• **Task to carry out**
Copy verbatim the material from its first line to the line that holds "You are a computer-use agent. The", including that line.

• **Task inputs**
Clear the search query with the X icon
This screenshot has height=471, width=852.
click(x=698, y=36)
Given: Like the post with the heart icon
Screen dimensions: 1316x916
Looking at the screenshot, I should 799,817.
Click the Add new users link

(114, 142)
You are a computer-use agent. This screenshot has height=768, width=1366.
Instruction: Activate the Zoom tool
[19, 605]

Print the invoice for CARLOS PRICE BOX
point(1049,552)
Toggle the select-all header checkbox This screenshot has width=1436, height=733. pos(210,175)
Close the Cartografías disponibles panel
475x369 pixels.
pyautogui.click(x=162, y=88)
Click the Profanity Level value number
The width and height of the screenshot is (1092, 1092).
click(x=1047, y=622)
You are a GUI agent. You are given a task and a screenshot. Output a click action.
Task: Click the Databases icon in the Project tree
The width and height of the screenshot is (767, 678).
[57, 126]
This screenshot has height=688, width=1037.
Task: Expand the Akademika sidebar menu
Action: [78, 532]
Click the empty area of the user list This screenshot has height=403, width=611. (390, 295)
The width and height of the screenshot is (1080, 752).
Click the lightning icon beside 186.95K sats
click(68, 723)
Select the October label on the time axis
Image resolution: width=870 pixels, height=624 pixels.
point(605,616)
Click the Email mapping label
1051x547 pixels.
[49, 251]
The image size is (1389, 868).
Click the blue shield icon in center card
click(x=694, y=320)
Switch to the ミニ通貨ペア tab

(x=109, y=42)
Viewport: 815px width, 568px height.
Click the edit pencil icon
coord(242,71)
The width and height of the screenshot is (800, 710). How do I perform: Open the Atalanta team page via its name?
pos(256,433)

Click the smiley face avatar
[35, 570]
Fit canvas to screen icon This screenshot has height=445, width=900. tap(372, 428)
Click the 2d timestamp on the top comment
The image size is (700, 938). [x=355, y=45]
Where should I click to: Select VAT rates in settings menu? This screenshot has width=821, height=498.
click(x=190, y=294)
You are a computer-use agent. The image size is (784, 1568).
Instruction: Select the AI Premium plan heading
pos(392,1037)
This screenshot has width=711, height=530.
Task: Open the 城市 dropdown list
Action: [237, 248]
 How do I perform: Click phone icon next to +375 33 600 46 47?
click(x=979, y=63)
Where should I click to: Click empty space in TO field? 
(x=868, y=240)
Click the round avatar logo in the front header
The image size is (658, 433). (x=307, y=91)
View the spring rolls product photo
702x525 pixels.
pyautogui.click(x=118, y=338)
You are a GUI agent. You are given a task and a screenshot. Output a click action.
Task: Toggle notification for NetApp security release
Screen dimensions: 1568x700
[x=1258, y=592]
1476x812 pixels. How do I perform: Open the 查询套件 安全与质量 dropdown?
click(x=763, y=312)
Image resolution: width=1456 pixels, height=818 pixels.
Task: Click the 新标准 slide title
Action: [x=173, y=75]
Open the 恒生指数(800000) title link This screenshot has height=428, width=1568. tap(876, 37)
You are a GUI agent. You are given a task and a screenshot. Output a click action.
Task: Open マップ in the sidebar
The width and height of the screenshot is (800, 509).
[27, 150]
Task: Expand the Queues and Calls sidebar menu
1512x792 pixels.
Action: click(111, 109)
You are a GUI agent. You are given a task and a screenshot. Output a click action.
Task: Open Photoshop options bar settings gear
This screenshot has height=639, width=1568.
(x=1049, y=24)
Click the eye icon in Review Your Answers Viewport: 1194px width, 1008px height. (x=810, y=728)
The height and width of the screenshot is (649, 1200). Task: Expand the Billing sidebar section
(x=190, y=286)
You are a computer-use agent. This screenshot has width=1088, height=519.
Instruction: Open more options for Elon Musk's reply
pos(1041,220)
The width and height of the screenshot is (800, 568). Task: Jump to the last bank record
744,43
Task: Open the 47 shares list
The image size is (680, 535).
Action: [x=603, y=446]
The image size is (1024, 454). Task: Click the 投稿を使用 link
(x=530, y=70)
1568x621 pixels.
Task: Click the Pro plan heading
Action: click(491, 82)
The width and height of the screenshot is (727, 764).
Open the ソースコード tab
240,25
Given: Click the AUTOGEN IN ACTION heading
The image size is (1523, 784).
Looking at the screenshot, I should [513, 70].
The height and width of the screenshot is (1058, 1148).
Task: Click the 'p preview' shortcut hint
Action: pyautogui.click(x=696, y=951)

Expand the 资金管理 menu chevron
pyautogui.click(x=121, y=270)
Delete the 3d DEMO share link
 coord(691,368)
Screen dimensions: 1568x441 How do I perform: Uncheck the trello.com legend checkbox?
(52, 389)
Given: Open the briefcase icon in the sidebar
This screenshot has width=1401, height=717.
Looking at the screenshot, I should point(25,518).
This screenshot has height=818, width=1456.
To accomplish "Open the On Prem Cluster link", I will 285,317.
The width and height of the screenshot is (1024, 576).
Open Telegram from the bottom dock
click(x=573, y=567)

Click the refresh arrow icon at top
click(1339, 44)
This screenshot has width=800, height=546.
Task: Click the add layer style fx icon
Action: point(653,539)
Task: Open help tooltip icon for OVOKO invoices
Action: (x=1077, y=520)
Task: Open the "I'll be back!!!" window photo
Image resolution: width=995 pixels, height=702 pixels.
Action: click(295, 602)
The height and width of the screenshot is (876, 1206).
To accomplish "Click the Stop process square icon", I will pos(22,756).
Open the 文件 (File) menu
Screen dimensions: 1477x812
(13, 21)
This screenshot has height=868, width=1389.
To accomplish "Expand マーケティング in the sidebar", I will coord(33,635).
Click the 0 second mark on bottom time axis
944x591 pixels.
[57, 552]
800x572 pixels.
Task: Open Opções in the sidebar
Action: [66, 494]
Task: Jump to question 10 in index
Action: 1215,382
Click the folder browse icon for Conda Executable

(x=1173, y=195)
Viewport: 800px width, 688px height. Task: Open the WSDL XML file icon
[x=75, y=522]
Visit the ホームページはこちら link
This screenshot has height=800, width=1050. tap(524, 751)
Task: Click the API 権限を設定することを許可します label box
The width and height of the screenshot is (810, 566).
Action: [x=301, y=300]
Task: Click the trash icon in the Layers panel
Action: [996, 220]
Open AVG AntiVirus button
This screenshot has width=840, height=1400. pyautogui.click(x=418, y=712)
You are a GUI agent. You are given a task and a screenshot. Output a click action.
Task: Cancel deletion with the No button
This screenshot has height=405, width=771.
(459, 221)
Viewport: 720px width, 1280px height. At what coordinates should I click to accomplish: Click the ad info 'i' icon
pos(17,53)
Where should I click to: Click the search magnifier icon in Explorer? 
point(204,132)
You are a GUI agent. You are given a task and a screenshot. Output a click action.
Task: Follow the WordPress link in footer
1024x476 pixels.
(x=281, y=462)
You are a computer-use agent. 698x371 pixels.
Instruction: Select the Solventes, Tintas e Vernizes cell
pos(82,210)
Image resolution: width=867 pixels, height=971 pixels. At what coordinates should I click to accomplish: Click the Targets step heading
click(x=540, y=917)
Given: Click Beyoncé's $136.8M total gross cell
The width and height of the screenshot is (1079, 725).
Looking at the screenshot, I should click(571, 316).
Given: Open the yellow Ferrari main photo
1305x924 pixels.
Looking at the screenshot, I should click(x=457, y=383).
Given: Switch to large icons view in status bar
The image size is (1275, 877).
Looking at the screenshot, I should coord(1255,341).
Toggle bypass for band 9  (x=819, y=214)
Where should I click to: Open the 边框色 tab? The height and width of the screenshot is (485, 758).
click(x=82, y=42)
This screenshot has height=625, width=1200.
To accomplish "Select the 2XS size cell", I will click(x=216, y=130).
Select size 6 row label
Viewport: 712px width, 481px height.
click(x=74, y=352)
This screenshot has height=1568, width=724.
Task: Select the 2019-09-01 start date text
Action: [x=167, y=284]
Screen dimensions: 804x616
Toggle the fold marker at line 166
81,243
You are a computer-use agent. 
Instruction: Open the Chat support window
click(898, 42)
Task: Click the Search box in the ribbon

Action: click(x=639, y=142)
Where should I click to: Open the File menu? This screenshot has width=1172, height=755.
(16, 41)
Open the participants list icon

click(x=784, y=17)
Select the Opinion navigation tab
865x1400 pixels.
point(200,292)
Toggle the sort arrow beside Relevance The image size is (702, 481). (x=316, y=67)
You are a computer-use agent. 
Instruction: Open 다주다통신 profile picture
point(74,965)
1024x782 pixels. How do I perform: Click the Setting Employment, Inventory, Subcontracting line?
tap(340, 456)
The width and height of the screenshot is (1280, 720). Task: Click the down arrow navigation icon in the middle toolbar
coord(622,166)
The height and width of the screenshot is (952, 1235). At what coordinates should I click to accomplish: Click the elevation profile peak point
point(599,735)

• **Response to this task**
Clear the search query with the X icon
This screenshot has height=471, width=852.
click(x=698, y=36)
Given: Like the post with the heart icon
Screen dimensions: 1316x916
Looking at the screenshot, I should 799,817.
Click the Add new users link

(114, 142)
You are a computer-use agent. This screenshot has height=768, width=1366.
Instruction: Activate the Zoom tool
[19, 605]

Print the invoice for CARLOS PRICE BOX
point(1049,552)
Toggle the select-all header checkbox This screenshot has width=1436, height=733. pos(210,175)
Close the Cartografías disponibles panel
475x369 pixels.
pyautogui.click(x=162, y=88)
Click the Profanity Level value number
The width and height of the screenshot is (1092, 1092).
click(x=1047, y=622)
You are a GUI agent. You are given a task and a screenshot. Output a click action.
Task: Click the Databases icon in the Project tree
The width and height of the screenshot is (767, 678).
[57, 126]
This screenshot has height=688, width=1037.
Task: Expand the Akademika sidebar menu
Action: [78, 532]
Click the empty area of the user list This screenshot has height=403, width=611. (390, 295)
The width and height of the screenshot is (1080, 752).
Click the lightning icon beside 186.95K sats
click(68, 723)
Select the October label on the time axis
Image resolution: width=870 pixels, height=624 pixels.
point(605,616)
Click the Email mapping label
1051x547 pixels.
[49, 251]
The image size is (1389, 868).
Click the blue shield icon in center card
click(x=694, y=320)
Switch to the ミニ通貨ペア tab

(x=109, y=42)
Viewport: 815px width, 568px height.
Click the edit pencil icon
coord(242,71)
The width and height of the screenshot is (800, 710). How do I perform: Open the Atalanta team page via its name?
pos(256,433)

Click the smiley face avatar
[35, 570]
Fit canvas to screen icon This screenshot has height=445, width=900. tap(372, 428)
Click the 2d timestamp on the top comment
The image size is (700, 938). [x=355, y=45]
Where should I click to: Select VAT rates in settings menu? This screenshot has width=821, height=498.
click(x=190, y=294)
You are a computer-use agent. The image size is (784, 1568).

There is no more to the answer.